§ **INFORMATION**:
☆ ☆ ☆ ☆ ☆
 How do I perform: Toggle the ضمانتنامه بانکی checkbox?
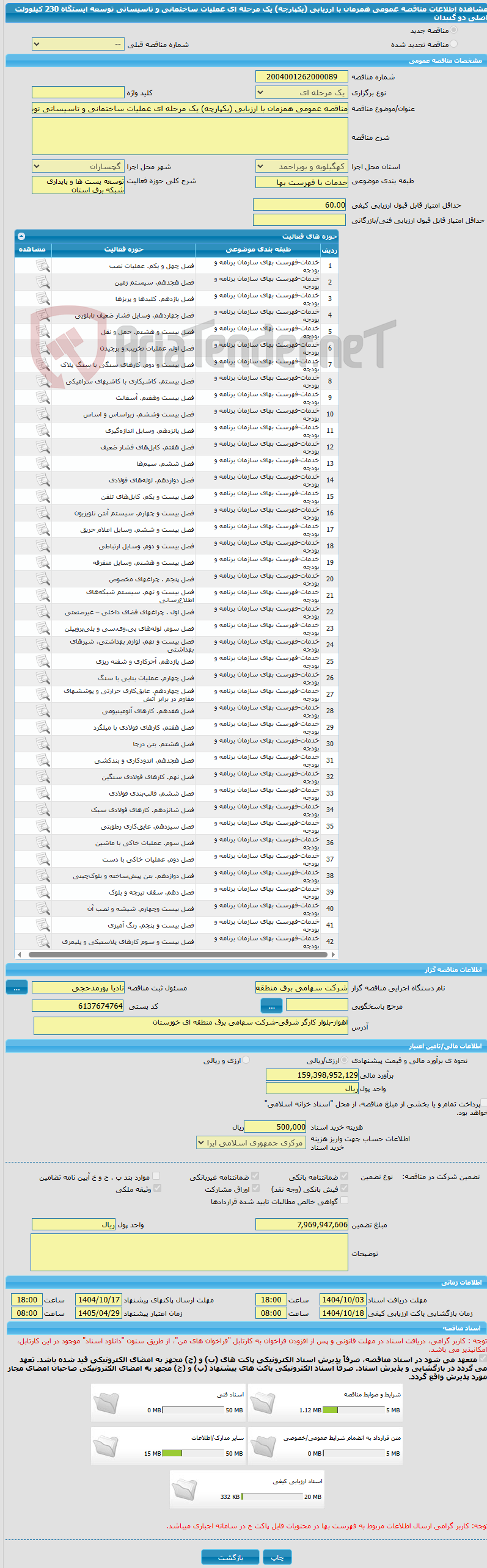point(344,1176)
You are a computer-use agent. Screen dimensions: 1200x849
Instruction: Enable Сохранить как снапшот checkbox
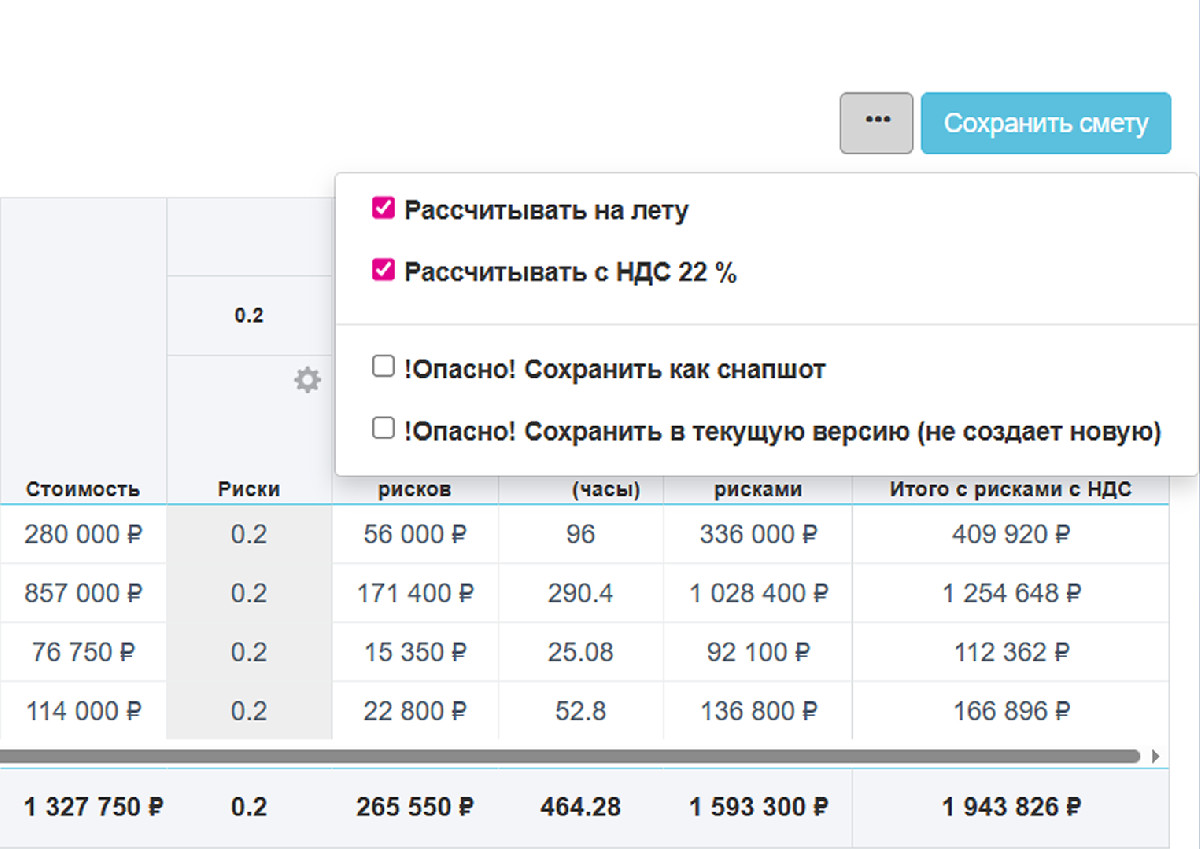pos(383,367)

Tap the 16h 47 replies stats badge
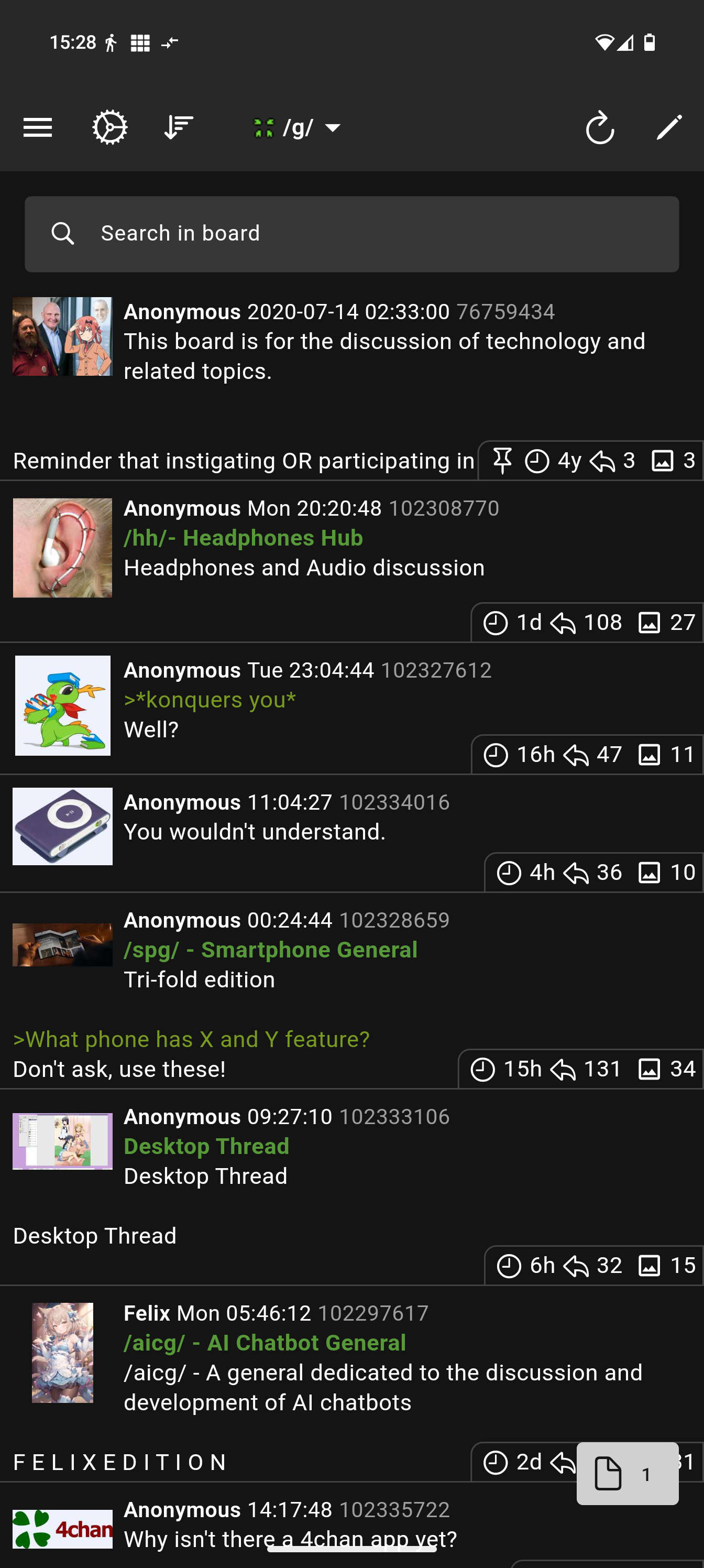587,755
☆ ☆ ☆ ☆ ☆
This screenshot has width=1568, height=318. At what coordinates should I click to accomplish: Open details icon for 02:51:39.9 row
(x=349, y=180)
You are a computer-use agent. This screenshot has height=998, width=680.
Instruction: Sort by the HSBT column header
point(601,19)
☆ ☆ ☆ ☆ ☆
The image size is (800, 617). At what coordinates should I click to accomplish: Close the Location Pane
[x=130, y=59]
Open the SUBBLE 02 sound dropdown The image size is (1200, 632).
☆ ☆ ☆ ☆ ☆
If a line in the material holds "agent", copy it.

§ **ANSWER SPACE**:
You are a computer-use agent. Screen dimensions: 1200x849
You are a computer-use agent. This screenshot has height=998, width=680.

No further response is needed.